MIME Overview

by Mark Grand mgrand@mindspring.com

Revised October 26, 1993

Internet e-mail allows mail messages to be exchanged between users of computers around the world and occasionally beyond: to space shuttles. One of the main reasons that Internet e-mail has achieved such wide use is because it provides a standard mechanism for messages to be exchanged between over 10,000,000 computers connected to the Internet.

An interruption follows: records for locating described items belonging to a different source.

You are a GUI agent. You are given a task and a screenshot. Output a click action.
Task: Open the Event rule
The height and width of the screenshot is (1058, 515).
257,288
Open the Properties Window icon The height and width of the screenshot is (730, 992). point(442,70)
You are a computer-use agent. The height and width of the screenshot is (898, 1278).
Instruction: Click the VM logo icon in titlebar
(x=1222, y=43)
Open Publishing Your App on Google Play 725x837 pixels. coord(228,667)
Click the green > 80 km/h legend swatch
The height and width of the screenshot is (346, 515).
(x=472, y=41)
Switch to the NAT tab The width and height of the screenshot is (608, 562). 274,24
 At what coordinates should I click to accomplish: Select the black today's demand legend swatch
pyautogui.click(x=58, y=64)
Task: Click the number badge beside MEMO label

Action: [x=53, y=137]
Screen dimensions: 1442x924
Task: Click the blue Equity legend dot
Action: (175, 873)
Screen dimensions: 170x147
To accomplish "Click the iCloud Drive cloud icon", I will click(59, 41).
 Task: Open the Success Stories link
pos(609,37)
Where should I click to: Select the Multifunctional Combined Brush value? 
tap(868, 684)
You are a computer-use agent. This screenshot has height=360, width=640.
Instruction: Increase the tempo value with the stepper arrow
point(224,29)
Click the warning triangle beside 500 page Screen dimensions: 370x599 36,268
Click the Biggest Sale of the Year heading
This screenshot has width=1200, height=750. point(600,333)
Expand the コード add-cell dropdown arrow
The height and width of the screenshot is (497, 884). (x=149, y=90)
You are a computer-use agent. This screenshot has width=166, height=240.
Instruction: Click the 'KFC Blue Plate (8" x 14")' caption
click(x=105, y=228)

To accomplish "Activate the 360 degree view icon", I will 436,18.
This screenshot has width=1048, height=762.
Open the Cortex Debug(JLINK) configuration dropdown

The standards that are the basis for Internet e-mail were established in 1982. Though they were state of the art in 1982, in the intervening years they have begun to show their age. The 1982 standards allow for mail messages that contain a single human readable message with the restrictions that:

the message contains only ASCII characters.
the message contains no lines longer than 1000 characters.
the message does not exceed a certain length

The 1982 standards do not allow EDI to be reliably transmitted through Internet e-mail, since EDI messages can violate all of these restrictions. There are a number of other types of messages and services that have are supported by other more recently designed e-mail standards. A new Internet mail standard was approved in June of 1992. The new standard is called MIME.

MIME is an acronym for Multipurpose Internet Mail Extensions. It builds on the older standard by standardizing additional fields for mail message headers that describe new types of content and organization for messages.

MIME allows mail messages to contain:

Multiple objects in a single message.
Text having unlimited line length or overall length.
Character sets other than ASCII, allowing non-English language messages.
Multi-font messages.
Binary or application specific files.
Images, Audio, Video and multi-media messages.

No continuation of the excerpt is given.